◆ **What you should do**
Convert the stretch of material from the line containing "You are a computer-use agent." through the end into a two-column CSV with the headers task and answer, one row per request. Quote each field, replace line breaks with spaces, and leave the pictures out.

--- Start Data excerpts ---

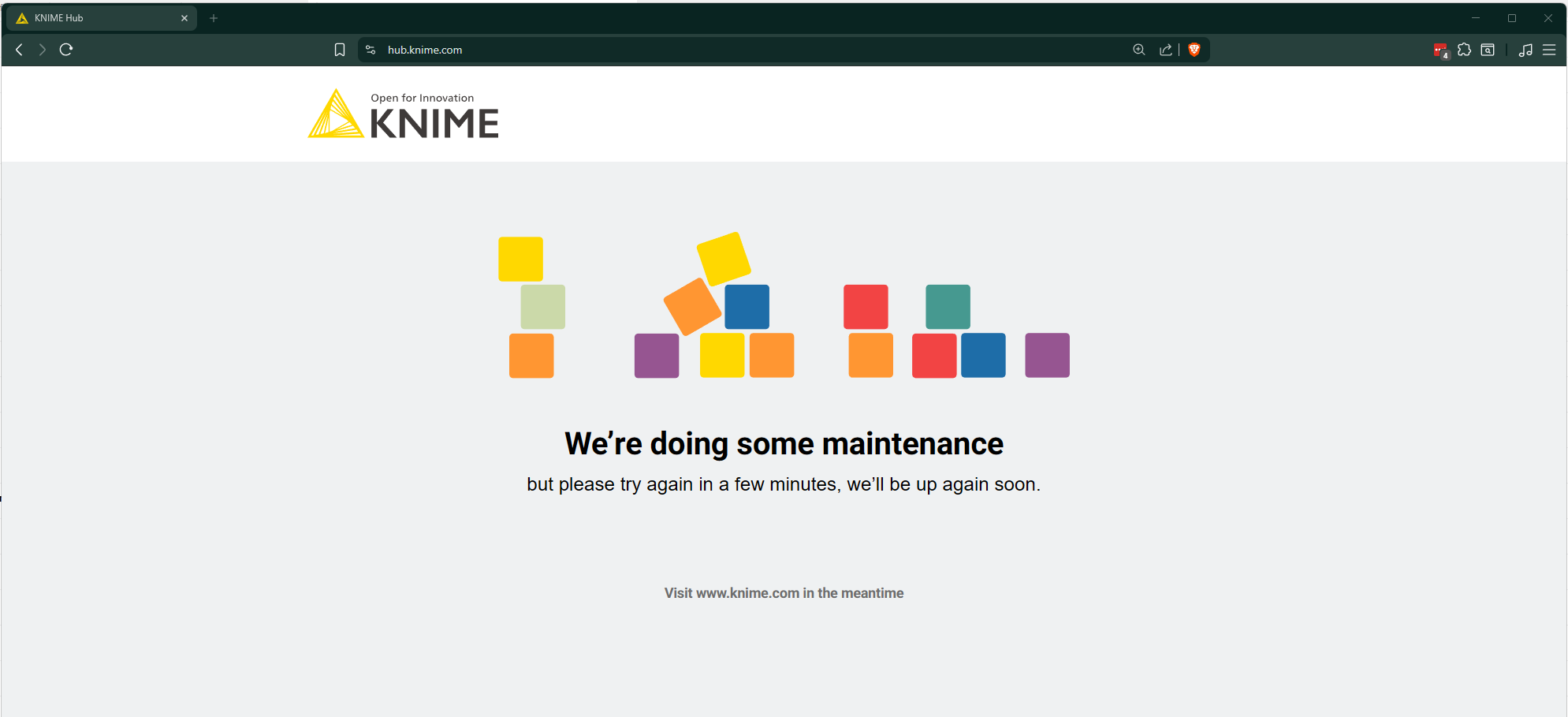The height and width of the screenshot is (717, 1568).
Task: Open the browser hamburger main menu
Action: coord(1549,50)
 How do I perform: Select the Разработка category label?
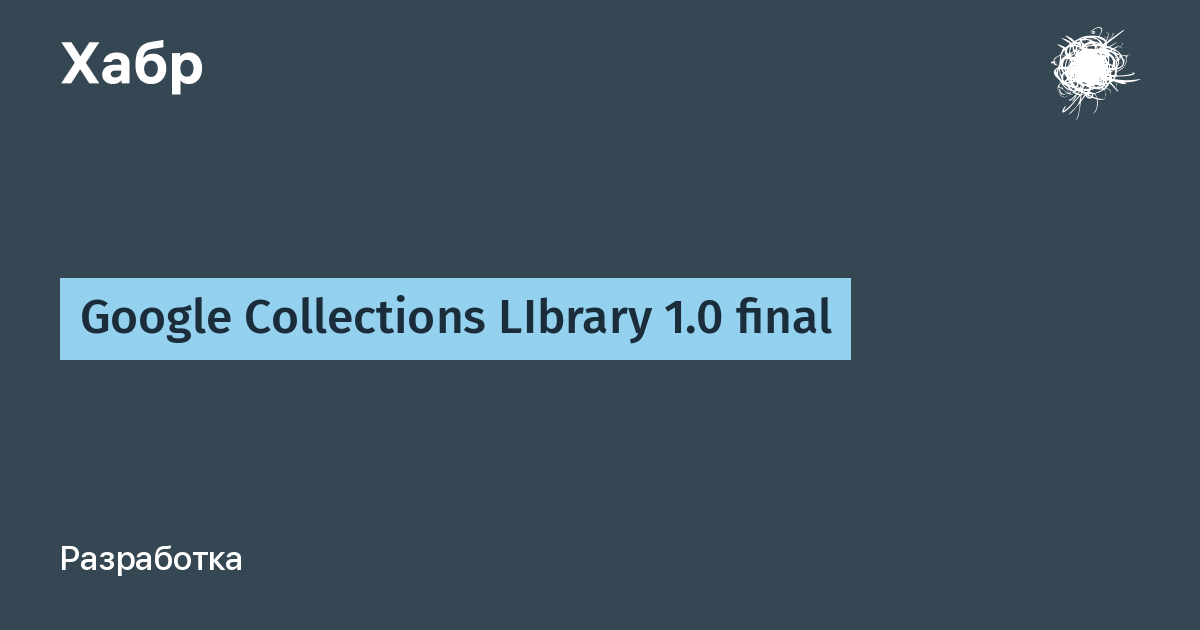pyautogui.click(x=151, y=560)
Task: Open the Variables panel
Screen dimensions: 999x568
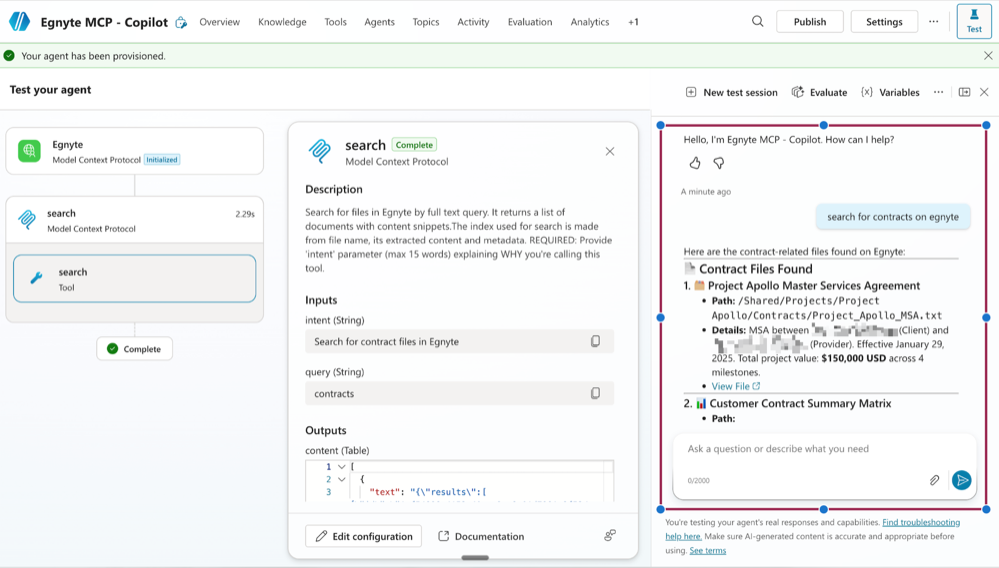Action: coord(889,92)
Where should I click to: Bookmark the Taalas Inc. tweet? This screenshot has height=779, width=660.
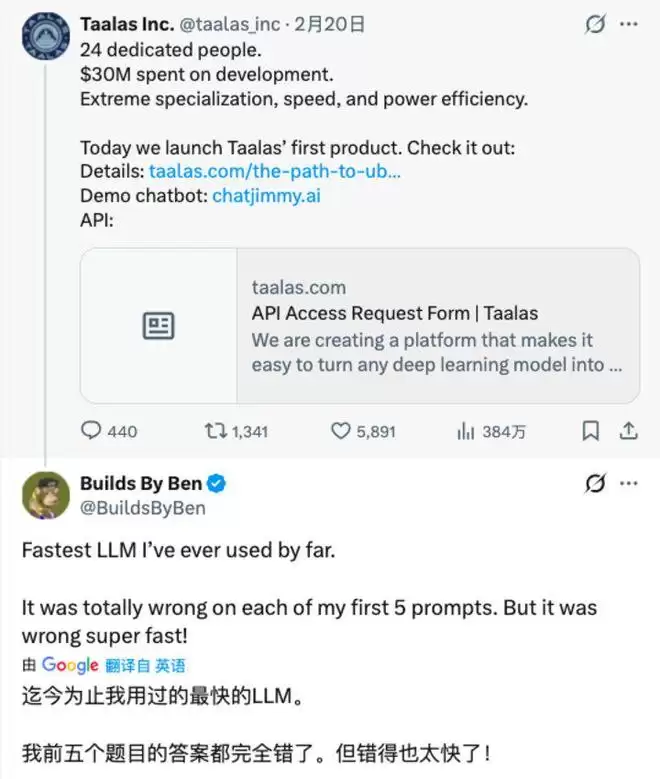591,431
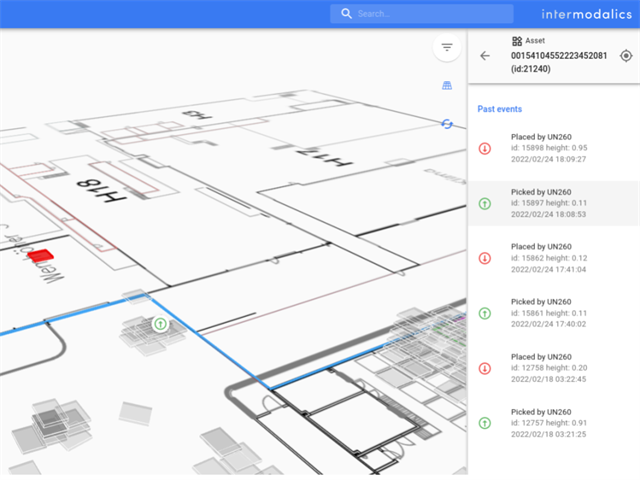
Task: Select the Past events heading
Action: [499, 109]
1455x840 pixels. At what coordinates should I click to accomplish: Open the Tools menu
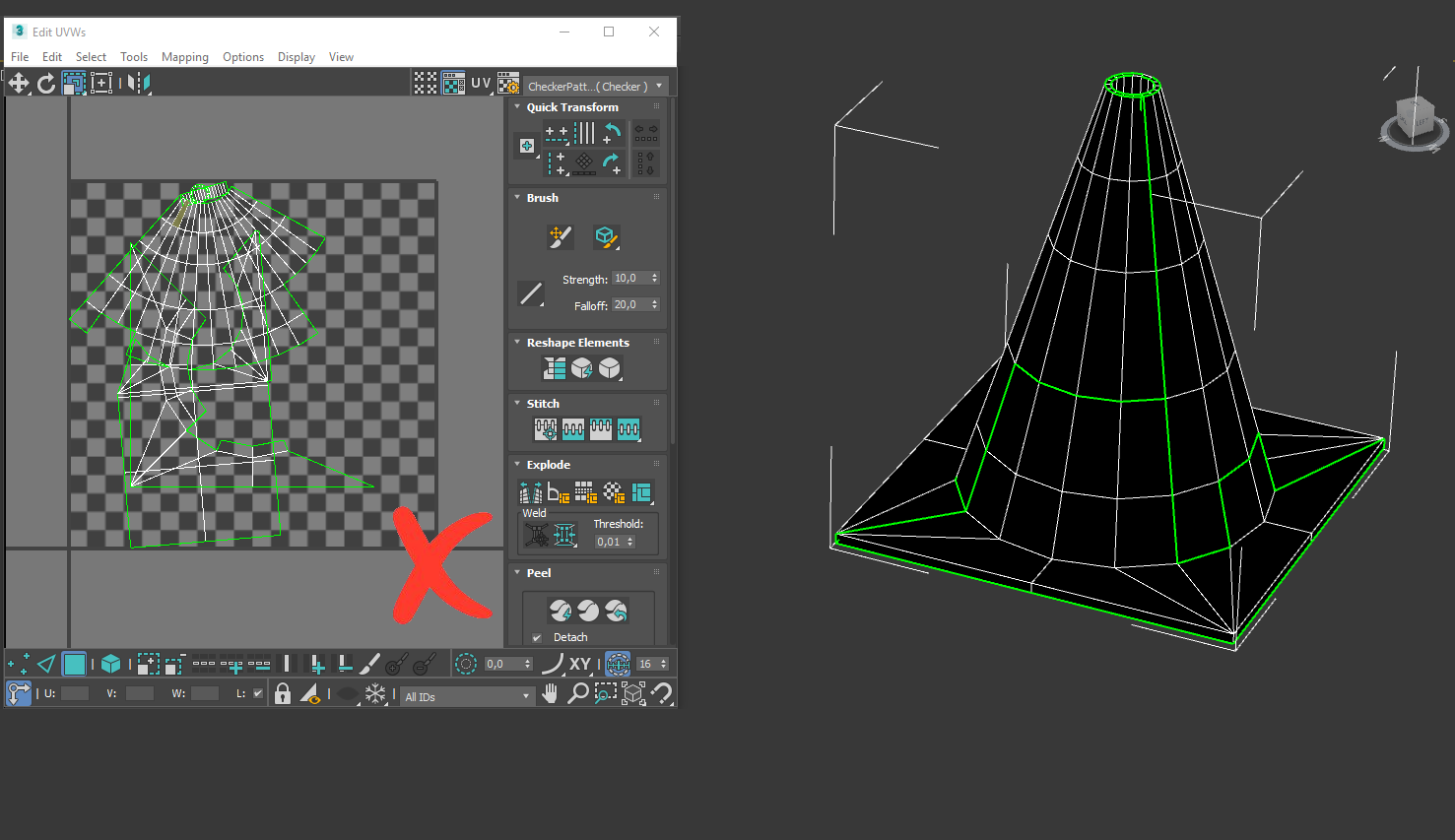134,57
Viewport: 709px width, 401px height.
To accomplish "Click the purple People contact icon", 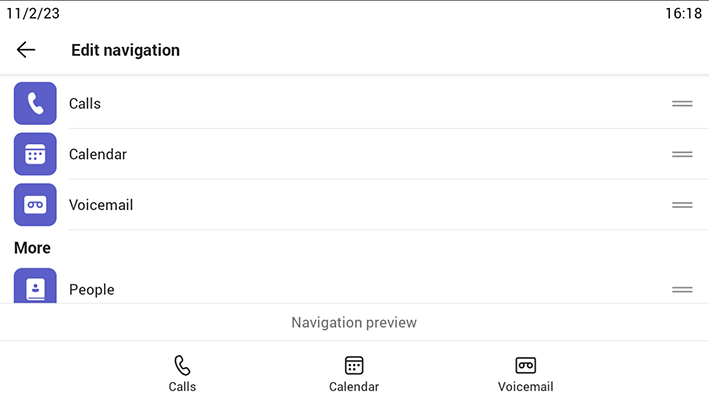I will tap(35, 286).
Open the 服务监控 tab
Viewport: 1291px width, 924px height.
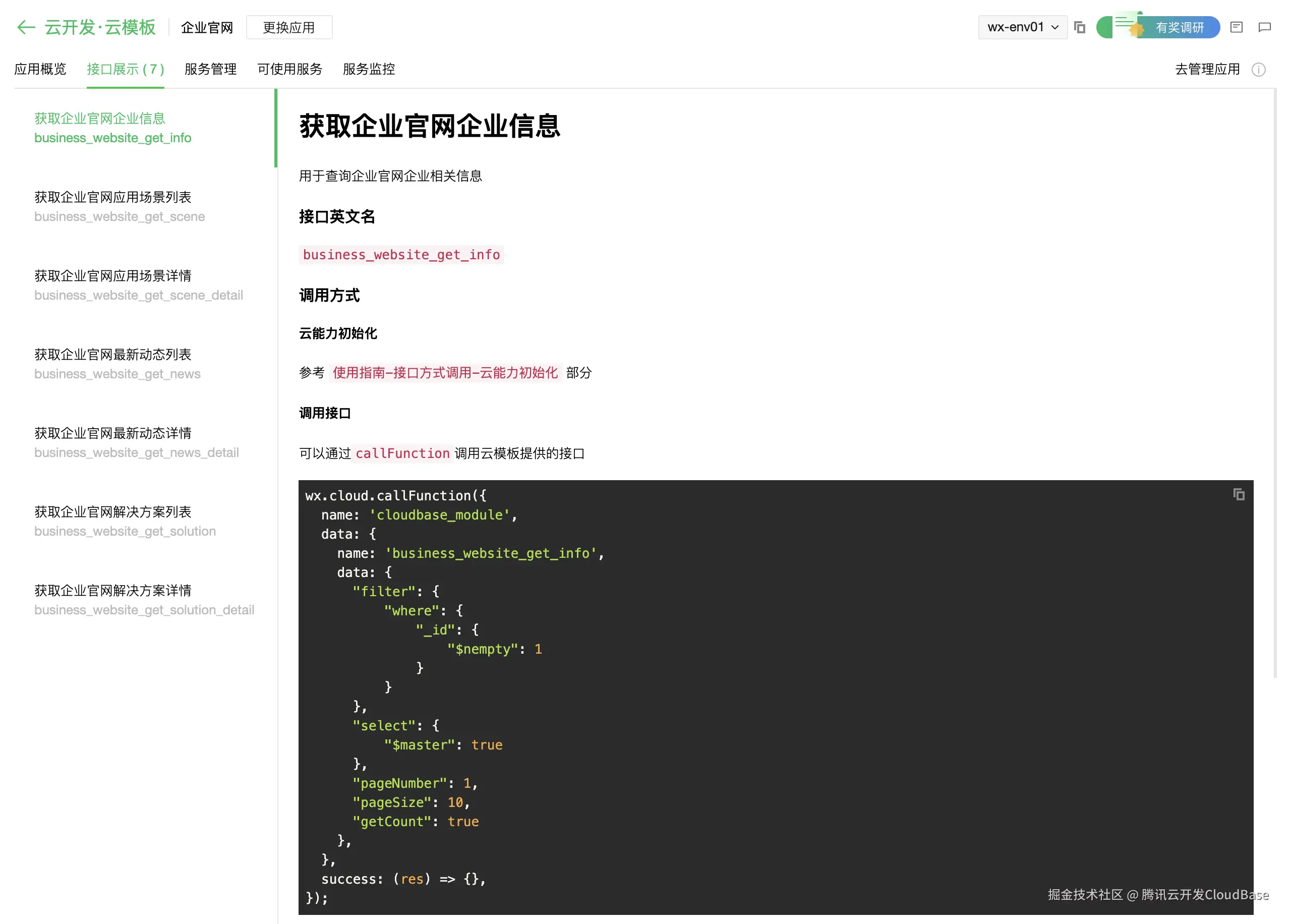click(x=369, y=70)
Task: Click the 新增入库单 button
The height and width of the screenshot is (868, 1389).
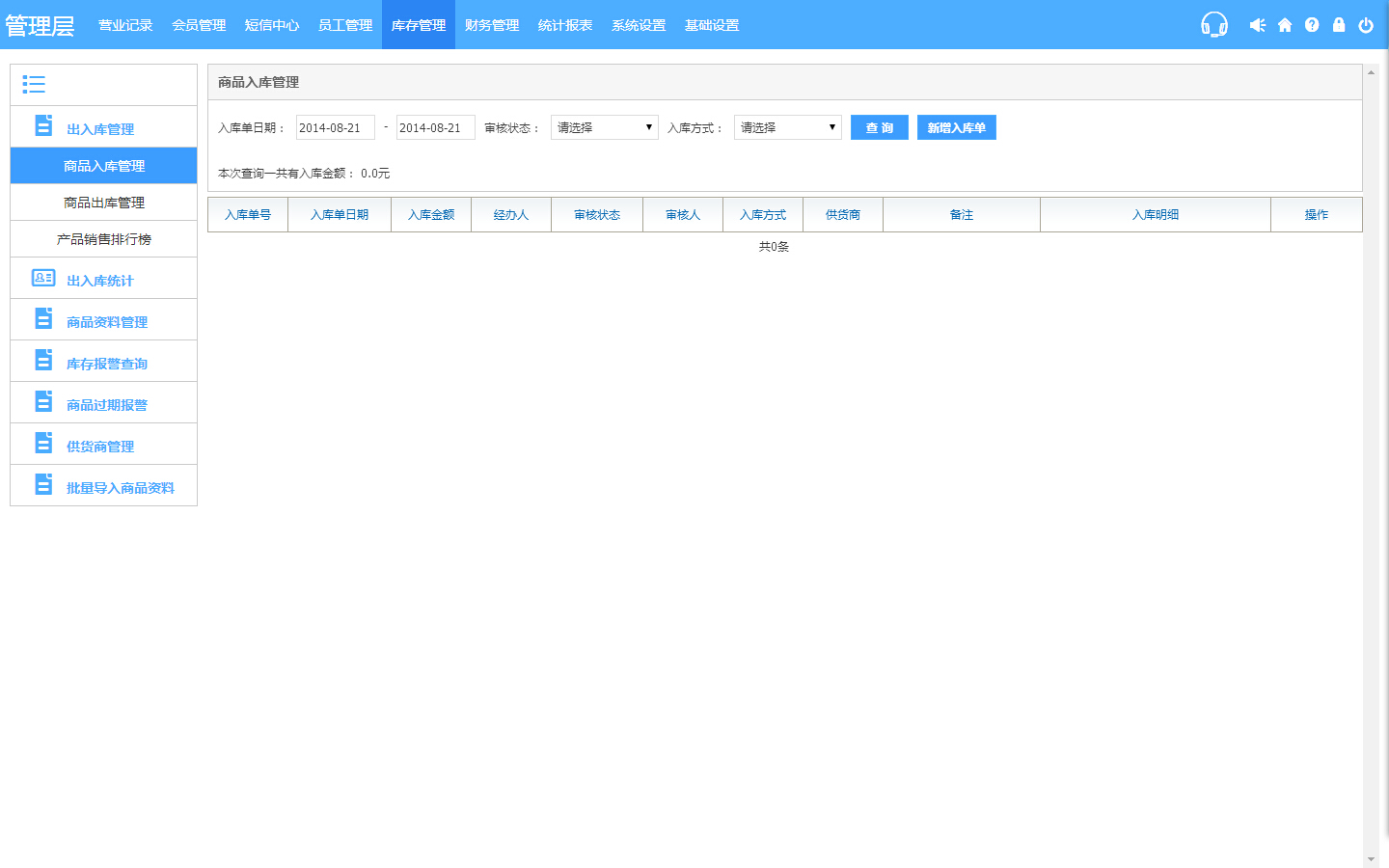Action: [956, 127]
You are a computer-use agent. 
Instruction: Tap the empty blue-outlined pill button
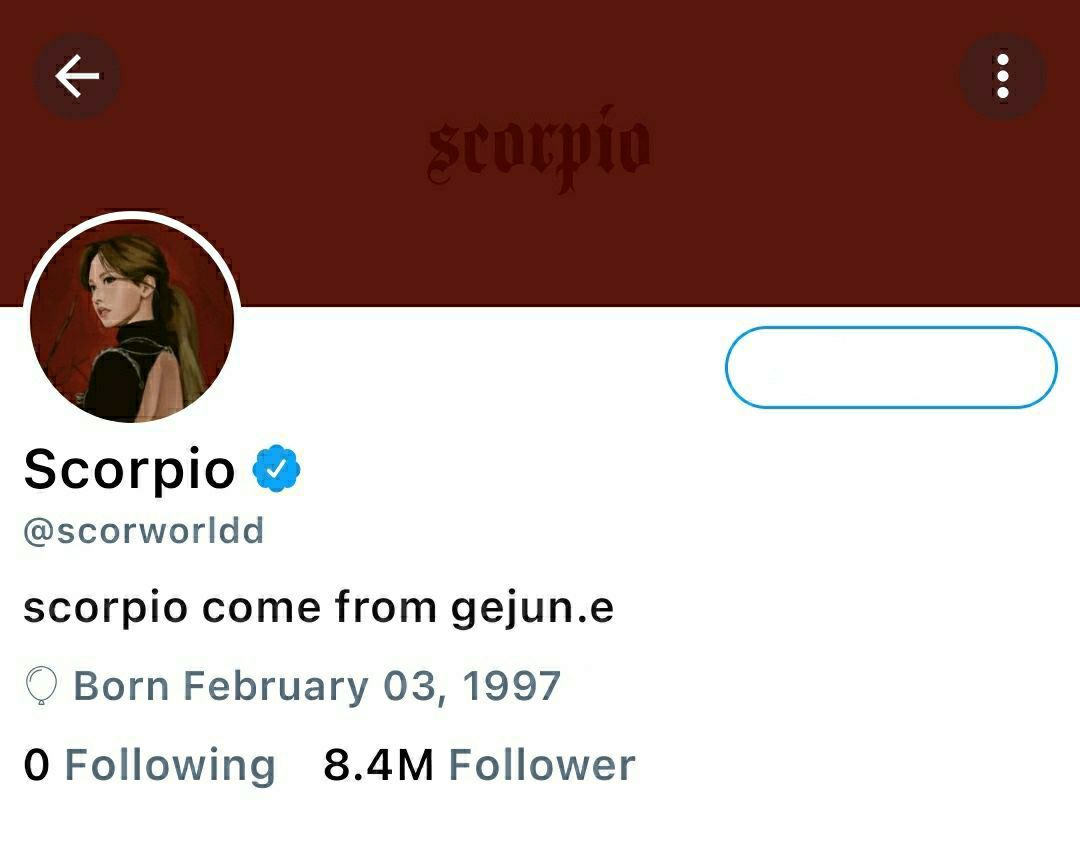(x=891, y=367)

--- End Data excerpts ---

◆ **Reply to the exercise**
task,answer
"You are a computer-use agent. Instruction: Tap the empty blue-outlined pill button","(x=891, y=367)"